Leider aber tappt Matt Cohen im Bemühen, die Naivität seines Helden zu beschreiben, in zwei selbstgestellte Fallen. Paul Stevens, wird uns immer wieder vorgeführt, sieht den Wald vor lauter Bäumen nicht. Ständig reflektiert er über Gut und Böse. Gleichzeitig aber versteift er sich auf eine Weltsicht, in der nicht sein kann, was nicht sein darf "Ich bin ein Zyniker in manchen Dingen," beschreibt er sich selbst, "doch ich kann niemals glauben, daß eine Person absichtlich einer anderen Schaden zufügt. Und so sind die Herzen anderer für mich unergründlich." Unergründlich bleiben sie dann auch dem Leser. Das vielgestaltige Personal des Romans präsentiert sich ihm allein aus dem Blickwinkel des Ich-Erzählers. Und aus dem wirken die Hauptfiguren des Romans entweder eindimensional oder eben unergründlich, was allein daran liegt, daß Cohen sie als konturlose Stichwortgeber mißbraucht oder ihnen eindeutige Erfahrungen zuschreibt, die aus der Kindheit datieren, das Leben der Erwachsenen aber so unverändert und massiv bestimmen, als sei die Zwischenzeit ein Erlebnisvakuum. Auch Cohens Held erleidet dieses Schicksal: Von Kopf bis Fuß, von der Adoleszenz bis ins reife Mannesalter - Paul Stevens ist und bleibt ein einfältiger Philantrop. Der Roman wimmelt von Klischees. Das ist langweilig und Matt Cohens erste Ungeschicklichkeit. Die zweite ist, daß er seine Erzählung mit banalen literarischen Zitaten bestückt. Seine unglückliche Kindheit etwa assoziiert Paul Stevens mit seinem Lieblingsdichter Dickens, weil er in dessen, wie Paul sich erinnert, "sentimentaler, verwirrender Welt, in diesen armen Seelen, die sich mühsam durchs Leben schlagen, irgendwie den Zustand seiner eigenen lächerlichen Familie erkennt". Mag sein, daß solche Hinweise die Weltsicht des Helden beleuchten. Weniger Watt hätten es aber auch getan.
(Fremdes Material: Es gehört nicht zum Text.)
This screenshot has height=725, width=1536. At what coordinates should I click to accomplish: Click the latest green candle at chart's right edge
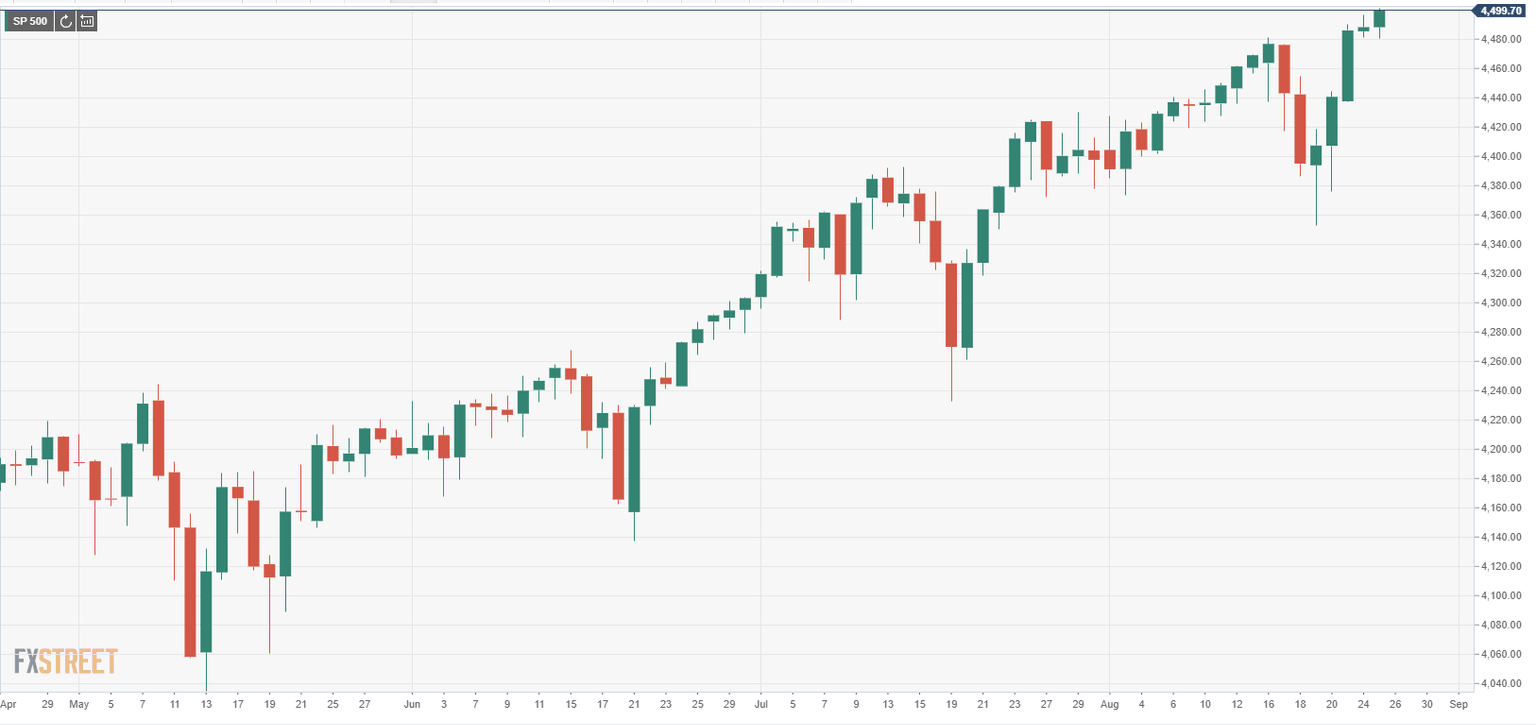click(1379, 19)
Gerade mit dem mißglückten literarischen Zitat wirbt die BertelsmannTochter btb für ihr neues Hardcover-Programm. Als Stoff für fortgeschrittene Bibliophile soll Matt Cohens Roman sich verkaufen. "Ein Buch der Bücher und Beziehungen - von der Welt zeitloser Literatur und großer Gefühle", lautet die Botschaft des Klappentextes. Schon möglich, daß es btb gelingt, damit Leser für den "Buchhändler" zu gewinnen. Die Methode, mit der Cohens Mutter für die Bücher ihres Sohnes wirbt, ist sympathischer.